By mom Jenna Wustman
By the time Jack was two months old, we noticed his head shape was getting more and more flat. He also had reflux pretty bad so tummy time was always pretty miserable for him (and us) as he would just lay there vomiting and screaming.
The pediatrician noticed the flatness at two months and said if it didn’t improve by his four-month appointment, he would give us a referral to get scanned to see if he needed a cranial remolding orthosis.
We tried a head-shaping pillow, constantly readjusting his head and switching sides, but despite our best efforts, it continued to get worse. We also tried craniosacral therapy about every other week for those two months as I tried my best to avoid him having to get a STARband; it didn’t seem
to help much.
We went to Mary Free Bed Orthotics & Prosthetics in Grand Rapids, Michigan, on December 24 for Jack’s first scan and diagnosis. At that time, he was about five months old, and his head was on the moderate scale as far as severity goes, and would only need to wear it for about three-four months. So, we chose to move forward, and orthotist and cranial remolding specialist Brent Tuinstra set up his appointment to receive his STARband on January 18.
I cried, worried about what others would think and how to explain it to people, especially family. But I knew this is what would be best for Jack. I think having a cranial remolding orthosis is a more common occurrence in this generation, but older generations find it so foreign it needs more explanation. Thankfully our family was very sympathetic and understanding about the situation and ended up being very supportive in helping care for Jack throughout
Jack received his STARband on January 18 and followed the wearing schedule, slowly working him into the adjustment. We opted for a white helmet with a black band knowing we would want to decorate it eventually! Jack did surprisingly well in getting acquainted with his helmet; many even commented on how cute he looked in it! We were very strict about sticking to his schedule and him only having it off for one hour a day, despite having to explain to the family that even though he isn’t laying down all day – his head is still growing; therefore he needs to keep it on.
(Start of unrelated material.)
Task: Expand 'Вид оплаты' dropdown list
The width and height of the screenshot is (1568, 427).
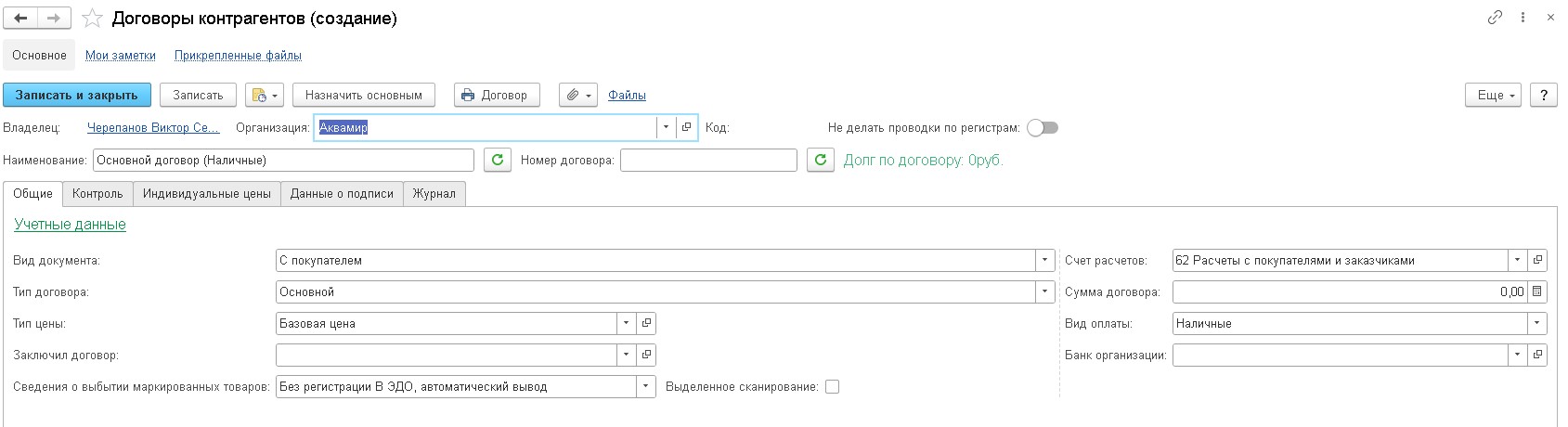Action: (x=1537, y=323)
Overall, our experience with the STARband was much better than anticipated! Anytime someone asked about Jack’s STARband, we were happy to tell them how much his head is improving and how well he does with it on! He honestly never had any issues with it, we had no problem cleaning it, and he never had any reactions at all! Both our orthotists were great—Jack went in for regular check-ups and adjustments every three-four weeks, we were eventually switched to Doug Richardson (another orthotist and cranial remolding specialist) to finish out his time in the helmet, and he finally got it off about four months later on May 10! Although I was initially upset and nervous about him needing a STARband, I am so glad we went through with it and are thrilled with how great Jack’s head looks now!